Des ateliers réservés à des chefs français ainsi qu’à des jeunes étudiants formés aux métiers de bouche porteront sur les ingrédients typiquement japonais pouvant être utilisés dans la cuisine française – le bouillon dashi3 et la saveur umami, les techniques culinaires propres aux préparations japonaises, le thé japonais, etc. D’autres destinés au grand public ou aux enfants permettront de réaliser des menus faciles à faire chez soi : sushis, dorayaki (pancake au haricot rouge), okonomiyaki (sorte de crêpe salée)…
Des ateliers en régions sont également prévus. » (s.o.)
 
 
Date : Automne 2018
« Découvrir la culture culinaire japonaise »
Lieux : divers restaurants, cafés et bar à vins de Paris.
Dégustations de cuisine japonaise, de saké, de thés et autres produits japonais.
« Afin de diffuser Japonismes 2018 jusque dans les assiettes et d’en faire un programme festif, plusieurs formules participatives inviteront le public français à découvrir et apprécier les saveurs japonaises, y compris celles du célèbre saké, grâce à la coopération de divers restaurants, cafés et bars à vins de Paris.
En amont du Salon du saké qui se tient chaque automne à Paris est prévue une semaine du saké, pendant laquelle des restaurants de différents types de cuisine pourront s’associer à des maisons japonaises de saké et imaginer des plats qui se marient au breuvage, afin de le faire découvrir à leur clientèle française. La coordination sera assurée par la poétesse et traductrice spécialisée dans la gastronomie Ryôko Sekiguchi.
En outre, plusieurs soirées dégustation seront également organisées en collaboration avec Kura Master, le premier concours de sakés japonais en France. Pendant ces soirées, les bars à vin parisiens se transformeront en lieux où les œnophiles, guidés par des sommeliers connaisseurs de saké, pourront savourer les sakés et les snacks locaux que les préfectures du Japon auront choisi pour cette occasion.

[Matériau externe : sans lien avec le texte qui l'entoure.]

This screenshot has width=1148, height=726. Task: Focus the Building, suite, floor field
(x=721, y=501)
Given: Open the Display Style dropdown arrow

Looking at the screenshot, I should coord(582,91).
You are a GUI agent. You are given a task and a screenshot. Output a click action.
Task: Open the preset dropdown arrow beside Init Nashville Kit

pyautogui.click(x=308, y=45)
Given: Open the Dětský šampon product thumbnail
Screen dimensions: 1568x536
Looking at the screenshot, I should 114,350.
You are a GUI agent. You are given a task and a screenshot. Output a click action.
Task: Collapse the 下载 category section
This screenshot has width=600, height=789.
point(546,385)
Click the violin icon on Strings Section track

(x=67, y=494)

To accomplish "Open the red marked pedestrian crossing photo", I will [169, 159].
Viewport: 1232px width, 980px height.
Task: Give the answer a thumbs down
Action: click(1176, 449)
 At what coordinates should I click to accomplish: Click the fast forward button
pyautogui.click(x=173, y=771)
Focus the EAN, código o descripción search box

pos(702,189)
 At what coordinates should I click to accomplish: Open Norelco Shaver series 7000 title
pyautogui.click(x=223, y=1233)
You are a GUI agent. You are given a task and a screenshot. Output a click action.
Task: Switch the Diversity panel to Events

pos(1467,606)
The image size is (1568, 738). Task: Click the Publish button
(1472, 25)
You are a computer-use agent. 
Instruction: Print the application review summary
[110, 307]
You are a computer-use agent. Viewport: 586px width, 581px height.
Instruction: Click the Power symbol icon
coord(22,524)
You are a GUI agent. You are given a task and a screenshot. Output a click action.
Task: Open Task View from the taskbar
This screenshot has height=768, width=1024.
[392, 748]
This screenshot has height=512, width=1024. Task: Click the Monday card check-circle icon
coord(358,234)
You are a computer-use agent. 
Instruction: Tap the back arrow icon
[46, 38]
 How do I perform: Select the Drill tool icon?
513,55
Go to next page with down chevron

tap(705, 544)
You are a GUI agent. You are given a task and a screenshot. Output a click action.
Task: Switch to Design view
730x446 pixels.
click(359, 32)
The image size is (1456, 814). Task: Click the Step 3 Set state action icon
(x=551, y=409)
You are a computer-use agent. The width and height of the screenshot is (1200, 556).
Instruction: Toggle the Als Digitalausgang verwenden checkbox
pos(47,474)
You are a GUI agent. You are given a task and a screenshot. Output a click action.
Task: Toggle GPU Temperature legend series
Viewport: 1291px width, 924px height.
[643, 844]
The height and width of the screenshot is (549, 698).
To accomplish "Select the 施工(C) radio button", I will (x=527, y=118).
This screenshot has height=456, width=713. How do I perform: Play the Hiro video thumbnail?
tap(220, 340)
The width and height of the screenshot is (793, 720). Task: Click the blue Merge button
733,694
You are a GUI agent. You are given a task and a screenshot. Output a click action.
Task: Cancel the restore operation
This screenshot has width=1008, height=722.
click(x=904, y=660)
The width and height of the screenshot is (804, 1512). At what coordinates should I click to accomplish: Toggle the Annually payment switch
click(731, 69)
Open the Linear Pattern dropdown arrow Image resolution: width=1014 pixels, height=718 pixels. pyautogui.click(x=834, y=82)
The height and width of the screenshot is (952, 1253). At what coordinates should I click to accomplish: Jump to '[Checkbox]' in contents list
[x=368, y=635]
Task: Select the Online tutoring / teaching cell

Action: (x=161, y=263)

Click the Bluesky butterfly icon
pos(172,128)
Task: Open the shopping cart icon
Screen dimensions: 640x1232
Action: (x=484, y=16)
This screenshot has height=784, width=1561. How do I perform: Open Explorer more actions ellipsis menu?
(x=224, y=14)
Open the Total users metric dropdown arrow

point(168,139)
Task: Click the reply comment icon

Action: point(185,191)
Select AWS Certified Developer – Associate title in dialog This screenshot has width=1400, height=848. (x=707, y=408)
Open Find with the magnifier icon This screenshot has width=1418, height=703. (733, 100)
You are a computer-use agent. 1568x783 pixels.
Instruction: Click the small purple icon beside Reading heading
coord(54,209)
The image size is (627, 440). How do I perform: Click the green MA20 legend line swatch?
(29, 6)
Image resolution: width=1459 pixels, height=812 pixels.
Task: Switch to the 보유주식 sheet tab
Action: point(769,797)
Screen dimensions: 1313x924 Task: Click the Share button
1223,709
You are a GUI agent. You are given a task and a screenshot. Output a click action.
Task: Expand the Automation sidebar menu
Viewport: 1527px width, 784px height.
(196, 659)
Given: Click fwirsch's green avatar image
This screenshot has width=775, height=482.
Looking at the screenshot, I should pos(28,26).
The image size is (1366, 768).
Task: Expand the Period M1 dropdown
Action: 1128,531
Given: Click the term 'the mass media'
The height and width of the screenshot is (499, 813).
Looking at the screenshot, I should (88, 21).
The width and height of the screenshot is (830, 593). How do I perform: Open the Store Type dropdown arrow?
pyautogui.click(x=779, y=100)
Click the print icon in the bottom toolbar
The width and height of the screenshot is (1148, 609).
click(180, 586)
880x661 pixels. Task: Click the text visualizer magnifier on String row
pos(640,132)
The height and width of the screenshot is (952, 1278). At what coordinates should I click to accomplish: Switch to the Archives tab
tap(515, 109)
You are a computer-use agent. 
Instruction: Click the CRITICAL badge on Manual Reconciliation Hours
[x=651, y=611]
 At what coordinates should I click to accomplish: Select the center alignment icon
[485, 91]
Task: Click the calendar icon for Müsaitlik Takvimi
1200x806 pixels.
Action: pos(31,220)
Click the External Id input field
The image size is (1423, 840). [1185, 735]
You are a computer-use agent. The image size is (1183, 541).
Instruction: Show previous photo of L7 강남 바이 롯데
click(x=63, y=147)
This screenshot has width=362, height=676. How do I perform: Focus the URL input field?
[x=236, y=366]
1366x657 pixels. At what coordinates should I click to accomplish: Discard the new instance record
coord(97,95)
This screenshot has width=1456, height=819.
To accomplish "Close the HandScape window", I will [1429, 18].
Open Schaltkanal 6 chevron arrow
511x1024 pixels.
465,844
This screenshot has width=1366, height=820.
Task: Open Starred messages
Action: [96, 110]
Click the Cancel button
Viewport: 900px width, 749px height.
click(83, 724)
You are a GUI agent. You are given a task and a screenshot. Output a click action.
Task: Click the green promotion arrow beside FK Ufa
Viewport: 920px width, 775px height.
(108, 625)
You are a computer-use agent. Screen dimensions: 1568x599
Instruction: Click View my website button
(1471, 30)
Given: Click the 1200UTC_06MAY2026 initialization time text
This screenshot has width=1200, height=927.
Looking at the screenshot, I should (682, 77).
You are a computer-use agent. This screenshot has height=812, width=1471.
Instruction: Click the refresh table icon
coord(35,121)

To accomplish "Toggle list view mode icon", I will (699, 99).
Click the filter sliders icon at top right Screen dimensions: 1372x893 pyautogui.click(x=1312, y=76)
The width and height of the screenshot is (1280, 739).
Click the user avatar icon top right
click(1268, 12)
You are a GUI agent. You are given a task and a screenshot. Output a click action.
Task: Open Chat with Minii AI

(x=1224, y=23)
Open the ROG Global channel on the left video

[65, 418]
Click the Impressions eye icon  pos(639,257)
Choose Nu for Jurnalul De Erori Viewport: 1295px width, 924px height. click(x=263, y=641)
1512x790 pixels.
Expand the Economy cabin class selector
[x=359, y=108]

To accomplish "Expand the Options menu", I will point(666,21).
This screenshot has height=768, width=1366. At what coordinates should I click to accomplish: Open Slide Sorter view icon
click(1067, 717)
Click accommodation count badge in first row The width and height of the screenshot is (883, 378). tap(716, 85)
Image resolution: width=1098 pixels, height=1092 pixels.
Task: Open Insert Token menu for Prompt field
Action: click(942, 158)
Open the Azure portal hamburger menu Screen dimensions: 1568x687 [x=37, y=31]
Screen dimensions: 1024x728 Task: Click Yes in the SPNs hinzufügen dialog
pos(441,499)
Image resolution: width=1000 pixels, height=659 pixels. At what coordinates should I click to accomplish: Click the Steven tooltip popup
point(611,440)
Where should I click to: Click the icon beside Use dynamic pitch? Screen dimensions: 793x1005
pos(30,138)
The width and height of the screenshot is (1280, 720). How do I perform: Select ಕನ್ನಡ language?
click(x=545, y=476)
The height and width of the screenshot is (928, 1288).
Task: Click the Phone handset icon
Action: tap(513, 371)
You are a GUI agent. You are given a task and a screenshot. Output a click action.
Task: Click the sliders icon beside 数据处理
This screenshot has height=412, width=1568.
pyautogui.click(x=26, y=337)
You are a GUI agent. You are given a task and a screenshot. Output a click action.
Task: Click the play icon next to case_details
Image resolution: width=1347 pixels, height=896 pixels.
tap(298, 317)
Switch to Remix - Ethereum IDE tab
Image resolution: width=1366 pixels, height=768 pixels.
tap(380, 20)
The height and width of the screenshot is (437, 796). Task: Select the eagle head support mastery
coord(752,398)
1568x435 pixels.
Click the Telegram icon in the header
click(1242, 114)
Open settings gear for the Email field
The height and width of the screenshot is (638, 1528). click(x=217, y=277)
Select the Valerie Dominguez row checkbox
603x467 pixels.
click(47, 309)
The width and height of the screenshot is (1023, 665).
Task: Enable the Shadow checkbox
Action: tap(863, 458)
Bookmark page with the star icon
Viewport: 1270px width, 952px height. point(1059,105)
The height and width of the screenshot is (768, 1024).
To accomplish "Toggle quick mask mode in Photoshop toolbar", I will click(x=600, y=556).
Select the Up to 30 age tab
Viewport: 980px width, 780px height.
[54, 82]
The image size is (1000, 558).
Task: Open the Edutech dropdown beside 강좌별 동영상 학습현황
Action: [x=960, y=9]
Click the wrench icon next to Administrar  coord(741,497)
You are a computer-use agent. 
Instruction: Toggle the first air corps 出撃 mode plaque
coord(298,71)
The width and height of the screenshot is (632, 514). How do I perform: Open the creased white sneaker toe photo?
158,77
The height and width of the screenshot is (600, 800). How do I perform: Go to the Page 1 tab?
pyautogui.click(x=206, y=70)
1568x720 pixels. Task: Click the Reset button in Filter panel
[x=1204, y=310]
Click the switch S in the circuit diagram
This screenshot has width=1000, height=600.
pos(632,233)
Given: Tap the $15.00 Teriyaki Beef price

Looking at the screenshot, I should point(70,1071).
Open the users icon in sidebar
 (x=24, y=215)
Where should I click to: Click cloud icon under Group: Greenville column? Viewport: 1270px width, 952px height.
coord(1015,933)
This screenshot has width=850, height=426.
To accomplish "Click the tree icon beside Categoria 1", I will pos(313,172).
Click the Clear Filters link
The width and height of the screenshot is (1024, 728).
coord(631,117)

La journaliste gastronomique Yumiko Aihara en assurera la coordination.
Un mois de découverte du thé japonais dans des restaurants et cafés parisiens est également au programme. » (s.o.)
 
 
Date : 1. le 07/09/18, 2. du 15/10/18 au 19/10/18 et 3. de janvier à février 2019
« Penser la culture culinaire japonaise »
Lieu : 1. Centre Pompidou, 2. Siège de l’UNESCO, 3. lieu à déterminer.
Différentes formes de « réflexions », dont des conférences ou autres tables rondes accompagnées de démonstrations, avec notamment une curation de contenus par Ryôko SEKIGUCHI au Centre Pompidou, un événement « Unesco Japan Week 2018 » dont une partie sera consacrée à la gastronomie à l’UNESCO, et enfin un symposium réunissant des chefs japonais et français (lieu et date à déterminer).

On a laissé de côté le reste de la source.